Hacker News new | ask | show | jobs
by ribit 1491 days ago
And yet somehow Apples GPU ALUs are more efficient at 3.8 watts per TFLOP. Mind, I am not talking about specialized matrix multiplication units that have a different internal organization and can do things like matrix multiplication much more efficiently, but about basic general-purpose GPU ALUs.

The comparison of efficiency between Apple and Nvidia here is a bit misleading because one compares Apples general-purpose ALUs to Nvidia’s specialized ALUs. For a more direct efficiency comparison, one would need to compare the Tensor Cores against the AMX or ANE coprocessors.

As to how Apple achieves such high efficiency, nobody knows. The fact that they are on 5nm node might help, but there must be something special about the ALU design as well. My speculation is that they are wider and much more simpler than in other GPUs, which directly translates to efficiency wins.

1 comments

How they do it at a conceptual level isn't a big secret: they don't need to minimize die area the way other companies do. For Apple, the die is just part of a chip that is part of the larger system they sell that they can amortize the cost over. nVidia doesn't have a system to do that with so their natural inclination is to lean towards keeping the die size as small as possible and just overclock the hell out of it. (right there is the 'trick': Apple can afford to do things that chew up die space that nVidia and others can't while maintaining their profit margins) Being a process generation ahead is also a rather huge thing too. (which is another thing they can amortize the cost of over large numbers of complete systems and mobile devices which their competitors can't)
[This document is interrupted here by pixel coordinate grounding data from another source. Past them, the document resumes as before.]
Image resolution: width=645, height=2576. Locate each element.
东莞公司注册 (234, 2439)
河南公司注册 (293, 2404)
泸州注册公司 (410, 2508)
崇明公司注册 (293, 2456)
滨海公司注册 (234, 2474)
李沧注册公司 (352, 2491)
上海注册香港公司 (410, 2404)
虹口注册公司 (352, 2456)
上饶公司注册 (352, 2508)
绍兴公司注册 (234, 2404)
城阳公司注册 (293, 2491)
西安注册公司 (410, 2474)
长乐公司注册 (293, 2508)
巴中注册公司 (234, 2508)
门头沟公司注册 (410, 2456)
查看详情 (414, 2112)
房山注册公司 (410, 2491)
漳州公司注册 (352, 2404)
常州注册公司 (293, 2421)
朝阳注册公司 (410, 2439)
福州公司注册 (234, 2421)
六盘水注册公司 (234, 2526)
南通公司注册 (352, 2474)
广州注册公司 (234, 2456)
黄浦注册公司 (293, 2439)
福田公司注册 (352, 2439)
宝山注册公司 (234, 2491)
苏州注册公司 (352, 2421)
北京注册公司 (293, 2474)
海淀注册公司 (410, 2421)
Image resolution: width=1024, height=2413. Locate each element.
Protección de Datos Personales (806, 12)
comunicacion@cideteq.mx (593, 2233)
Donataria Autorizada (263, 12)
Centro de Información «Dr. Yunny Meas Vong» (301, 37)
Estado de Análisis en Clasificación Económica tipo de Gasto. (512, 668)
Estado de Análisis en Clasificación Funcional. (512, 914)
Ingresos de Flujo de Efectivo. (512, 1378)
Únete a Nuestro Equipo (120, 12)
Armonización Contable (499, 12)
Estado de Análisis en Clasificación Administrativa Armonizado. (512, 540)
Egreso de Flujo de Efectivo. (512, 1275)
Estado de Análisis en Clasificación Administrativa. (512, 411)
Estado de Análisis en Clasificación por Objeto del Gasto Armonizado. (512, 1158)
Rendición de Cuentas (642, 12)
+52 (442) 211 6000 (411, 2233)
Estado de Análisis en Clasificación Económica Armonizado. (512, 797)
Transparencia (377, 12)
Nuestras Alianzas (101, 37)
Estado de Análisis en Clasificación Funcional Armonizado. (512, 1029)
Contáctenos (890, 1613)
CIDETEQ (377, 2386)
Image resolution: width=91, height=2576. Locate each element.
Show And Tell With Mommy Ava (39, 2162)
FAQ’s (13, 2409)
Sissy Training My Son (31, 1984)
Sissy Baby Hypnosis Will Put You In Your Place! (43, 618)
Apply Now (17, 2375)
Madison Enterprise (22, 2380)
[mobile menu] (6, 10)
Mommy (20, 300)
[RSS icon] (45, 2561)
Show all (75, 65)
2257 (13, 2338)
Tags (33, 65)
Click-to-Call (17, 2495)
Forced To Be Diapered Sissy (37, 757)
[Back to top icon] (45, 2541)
Also related: Apple designs their hardware to do just what they want it to while everyone else is designing for a more general use case. This also costs die area, IP licensing fees etc.

But how does that apply to GPU ALUs? Looking at M1 die shots, they are comparatively tiny, and when comparing to other vendors, it doesn't seem like Apple is dedicated more logic space to the GPU. The M1 die is roughly 120mm2, an Nvidia Turing TU117 (GTX 1650) is roughly 200m2. Both feature the same amount of GPU ALUs (1024 32-bit units). And of course, M1's 5nm is around 5-6 times denser than Turing's 12nm, but M1 is an entire SoC with all kinds of components — not to mention a huge cache — the GPU takes maybe 20% of the die (let's say 1/3 if you also count in the display controller and memory controllers). All in all, the amount of normalised die space dedicated to GPU ALUs seems comparable.

Of course, my perspective here might be extremely naive, I know very little about semiconductor technology, just trying to understand the principal design differences.

Also I thought Apple is adding a large slice of cache. When you look at the 3D-V cache on Ryzen for performance (+15%?), this has a large impact. And because they sell expensive stuff, they can afford to build expensive CPUs.
Cache doesn't matter for pure ALU efficiency though. I mean, I did tests on long dependent chains of FMAs, the only memory touched there are two internal registers.